-- Work to be completed --
Restating the records exactly is the whole task.

(Items from a dataset)

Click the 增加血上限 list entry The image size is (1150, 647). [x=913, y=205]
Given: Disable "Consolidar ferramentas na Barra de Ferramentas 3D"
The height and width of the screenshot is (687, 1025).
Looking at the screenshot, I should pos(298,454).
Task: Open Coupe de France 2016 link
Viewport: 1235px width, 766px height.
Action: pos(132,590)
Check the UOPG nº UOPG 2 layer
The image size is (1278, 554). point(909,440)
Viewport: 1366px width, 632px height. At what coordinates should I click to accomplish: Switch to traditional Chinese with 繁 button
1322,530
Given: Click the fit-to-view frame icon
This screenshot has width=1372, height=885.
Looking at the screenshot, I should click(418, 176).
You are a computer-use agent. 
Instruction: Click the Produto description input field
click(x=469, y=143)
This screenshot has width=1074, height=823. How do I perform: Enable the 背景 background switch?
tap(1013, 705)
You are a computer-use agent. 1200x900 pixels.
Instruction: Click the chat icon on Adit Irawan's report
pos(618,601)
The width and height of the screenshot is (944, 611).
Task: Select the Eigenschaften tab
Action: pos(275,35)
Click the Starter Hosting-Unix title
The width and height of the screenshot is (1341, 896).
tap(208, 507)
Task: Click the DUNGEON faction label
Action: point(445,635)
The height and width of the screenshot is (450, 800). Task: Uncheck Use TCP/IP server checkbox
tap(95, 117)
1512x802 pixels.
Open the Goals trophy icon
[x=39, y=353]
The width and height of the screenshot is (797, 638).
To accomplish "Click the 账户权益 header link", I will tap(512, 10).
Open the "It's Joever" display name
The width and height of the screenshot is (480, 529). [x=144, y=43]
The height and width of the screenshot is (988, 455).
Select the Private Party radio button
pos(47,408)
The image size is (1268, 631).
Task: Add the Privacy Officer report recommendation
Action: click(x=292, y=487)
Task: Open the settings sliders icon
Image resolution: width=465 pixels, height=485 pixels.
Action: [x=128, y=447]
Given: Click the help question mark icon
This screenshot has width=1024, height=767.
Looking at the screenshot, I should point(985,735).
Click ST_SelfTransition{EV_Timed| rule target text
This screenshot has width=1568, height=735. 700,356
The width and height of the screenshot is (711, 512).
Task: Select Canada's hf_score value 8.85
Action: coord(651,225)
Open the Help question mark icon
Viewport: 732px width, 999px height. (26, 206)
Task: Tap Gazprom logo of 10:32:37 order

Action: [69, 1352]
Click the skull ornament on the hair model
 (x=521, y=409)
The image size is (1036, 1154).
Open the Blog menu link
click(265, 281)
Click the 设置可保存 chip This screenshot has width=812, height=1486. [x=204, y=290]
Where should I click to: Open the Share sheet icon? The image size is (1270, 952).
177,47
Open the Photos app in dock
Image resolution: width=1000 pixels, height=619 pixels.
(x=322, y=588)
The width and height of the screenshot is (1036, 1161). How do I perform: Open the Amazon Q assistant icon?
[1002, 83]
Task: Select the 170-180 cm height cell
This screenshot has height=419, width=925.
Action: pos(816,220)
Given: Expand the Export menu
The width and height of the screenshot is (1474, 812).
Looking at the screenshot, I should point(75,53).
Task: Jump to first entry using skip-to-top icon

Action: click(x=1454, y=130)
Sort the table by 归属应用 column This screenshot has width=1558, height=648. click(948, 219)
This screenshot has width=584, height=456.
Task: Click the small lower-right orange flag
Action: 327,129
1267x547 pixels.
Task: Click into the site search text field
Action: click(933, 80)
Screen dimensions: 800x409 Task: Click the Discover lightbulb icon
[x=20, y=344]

-- Output of the task --
Click the 增加血上限 list entry The image size is (1150, 647). [x=913, y=205]
Given: Disable "Consolidar ferramentas na Barra de Ferramentas 3D"
The height and width of the screenshot is (687, 1025).
Looking at the screenshot, I should pos(298,454).
Task: Open Coupe de France 2016 link
Viewport: 1235px width, 766px height.
Action: pos(132,590)
Check the UOPG nº UOPG 2 layer
The image size is (1278, 554). point(909,440)
Viewport: 1366px width, 632px height. At what coordinates should I click to accomplish: Switch to traditional Chinese with 繁 button
1322,530
Given: Click the fit-to-view frame icon
This screenshot has width=1372, height=885.
Looking at the screenshot, I should click(418, 176).
You are a computer-use agent. 
Instruction: Click the Produto description input field
click(x=469, y=143)
This screenshot has width=1074, height=823. How do I perform: Enable the 背景 background switch?
tap(1013, 705)
You are a computer-use agent. 1200x900 pixels.
Instruction: Click the chat icon on Adit Irawan's report
pos(618,601)
The width and height of the screenshot is (944, 611).
Task: Select the Eigenschaften tab
Action: pos(275,35)
Click the Starter Hosting-Unix title
The width and height of the screenshot is (1341, 896).
tap(208, 507)
Task: Click the DUNGEON faction label
Action: point(445,635)
The height and width of the screenshot is (450, 800). Task: Uncheck Use TCP/IP server checkbox
tap(95, 117)
1512x802 pixels.
Open the Goals trophy icon
[x=39, y=353]
The width and height of the screenshot is (797, 638).
To accomplish "Click the 账户权益 header link", I will tap(512, 10).
Open the "It's Joever" display name
The width and height of the screenshot is (480, 529). [x=144, y=43]
The height and width of the screenshot is (988, 455).
Select the Private Party radio button
pos(47,408)
The image size is (1268, 631).
Task: Add the Privacy Officer report recommendation
Action: click(x=292, y=487)
Task: Open the settings sliders icon
Image resolution: width=465 pixels, height=485 pixels.
Action: [x=128, y=447]
Given: Click the help question mark icon
This screenshot has width=1024, height=767.
Looking at the screenshot, I should point(985,735).
Click ST_SelfTransition{EV_Timed| rule target text
This screenshot has width=1568, height=735. 700,356
The width and height of the screenshot is (711, 512).
Task: Select Canada's hf_score value 8.85
Action: coord(651,225)
Open the Help question mark icon
Viewport: 732px width, 999px height. (26, 206)
Task: Tap Gazprom logo of 10:32:37 order

Action: [69, 1352]
Click the skull ornament on the hair model
 (x=521, y=409)
The image size is (1036, 1154).
Open the Blog menu link
click(265, 281)
Click the 设置可保存 chip This screenshot has width=812, height=1486. [x=204, y=290]
Where should I click to: Open the Share sheet icon? The image size is (1270, 952).
177,47
Open the Photos app in dock
Image resolution: width=1000 pixels, height=619 pixels.
(x=322, y=588)
The width and height of the screenshot is (1036, 1161). How do I perform: Open the Amazon Q assistant icon?
[1002, 83]
Task: Select the 170-180 cm height cell
This screenshot has height=419, width=925.
Action: pos(816,220)
Given: Expand the Export menu
The width and height of the screenshot is (1474, 812).
Looking at the screenshot, I should point(75,53).
Task: Jump to first entry using skip-to-top icon

Action: click(x=1454, y=130)
Sort the table by 归属应用 column This screenshot has width=1558, height=648. click(948, 219)
This screenshot has width=584, height=456.
Task: Click the small lower-right orange flag
Action: 327,129
1267x547 pixels.
Task: Click into the site search text field
Action: click(933, 80)
Screen dimensions: 800x409 Task: Click the Discover lightbulb icon
[x=20, y=344]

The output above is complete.